Comparing metro Oregon with other metro areas across the nation, however, we see that Oregon’s metro PCPI lags the nation and has for a while. In fact, Oregon’s metro areas’ PCPI was 88% of the national metro-area PCPI in 2011 and 96% in 2021.
On the nonmetro side, Oregon’s PCPI kept pace with the national average for nonmetros. PCPI in Oregon’s nonmetro areas was 93% of U.S. nonmetro in 2011 and 101% in 2021.
As shown in the table, net earnings make up the highest share of PCPI for all areas. However, net earnings make up a higher share of PCPI for metros than nonmetros, while transfer payments make up a higher share for nonmetros than metros.

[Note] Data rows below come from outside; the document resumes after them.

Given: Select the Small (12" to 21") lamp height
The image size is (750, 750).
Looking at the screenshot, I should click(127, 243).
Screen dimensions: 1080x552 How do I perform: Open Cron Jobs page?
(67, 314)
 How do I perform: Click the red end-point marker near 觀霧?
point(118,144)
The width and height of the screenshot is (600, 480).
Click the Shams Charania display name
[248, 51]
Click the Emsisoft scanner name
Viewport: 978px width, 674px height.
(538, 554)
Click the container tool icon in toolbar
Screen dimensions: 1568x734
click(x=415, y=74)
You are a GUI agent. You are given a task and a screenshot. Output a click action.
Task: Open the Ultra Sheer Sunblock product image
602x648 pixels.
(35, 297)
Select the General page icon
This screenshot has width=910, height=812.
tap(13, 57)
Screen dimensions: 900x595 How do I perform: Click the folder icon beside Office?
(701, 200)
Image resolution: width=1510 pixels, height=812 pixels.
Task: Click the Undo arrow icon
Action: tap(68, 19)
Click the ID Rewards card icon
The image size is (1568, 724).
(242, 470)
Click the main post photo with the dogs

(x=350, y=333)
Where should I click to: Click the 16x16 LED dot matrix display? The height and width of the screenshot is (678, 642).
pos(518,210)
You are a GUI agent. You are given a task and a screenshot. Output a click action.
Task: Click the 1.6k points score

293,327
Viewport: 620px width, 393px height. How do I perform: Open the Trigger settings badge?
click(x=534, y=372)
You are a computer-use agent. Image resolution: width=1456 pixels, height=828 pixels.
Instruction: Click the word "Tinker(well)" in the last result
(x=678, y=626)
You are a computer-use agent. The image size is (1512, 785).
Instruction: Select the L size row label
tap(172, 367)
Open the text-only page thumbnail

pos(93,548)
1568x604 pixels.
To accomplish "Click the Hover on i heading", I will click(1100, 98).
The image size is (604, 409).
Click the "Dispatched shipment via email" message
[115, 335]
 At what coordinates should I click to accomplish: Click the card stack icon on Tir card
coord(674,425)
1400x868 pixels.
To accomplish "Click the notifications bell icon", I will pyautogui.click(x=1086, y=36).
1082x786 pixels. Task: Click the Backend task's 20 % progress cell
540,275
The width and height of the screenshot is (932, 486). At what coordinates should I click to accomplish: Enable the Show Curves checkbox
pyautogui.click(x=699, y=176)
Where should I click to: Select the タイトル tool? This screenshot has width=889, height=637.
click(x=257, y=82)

The COVID-19 Impact on Personal Income
From 2020 to 2021, personal income rose both nationwide (+7.5%) and in Oregon (+8.2%). Since 2019, prior to the pandemic, income increased15% nationwide and grew 18% in Oregon. The sources of personal income changed, however, due to pandemic-related restrictions and the resulting slowdown in the economy. Fewer people earned income from work, dividends, interest, and rent. More income was received through transfer payments in 2020 and 2021, like federal stimulus funds and unemployment benefits, than during 2019.
Nationwide, the share of personal income from earnings dropped from 63% of total income in 2019 to 60% in 2021. Dividends, interest, and rent also fell from 20% of total income in 2019 to 18% in 2021. At the same time, transfer receipts rose from 17% in 2019 to 22% in 2021.
Statewide in Oregon, the share of personal income from earnings fell from 61% of total income in 2019 to 58% in 2021. Dividends, interest, and rent also fell from 20% of total income in 2019 to 18% in 2021. Transfer receipts climbed from 19% of total income in 2019 to 24% in 2021.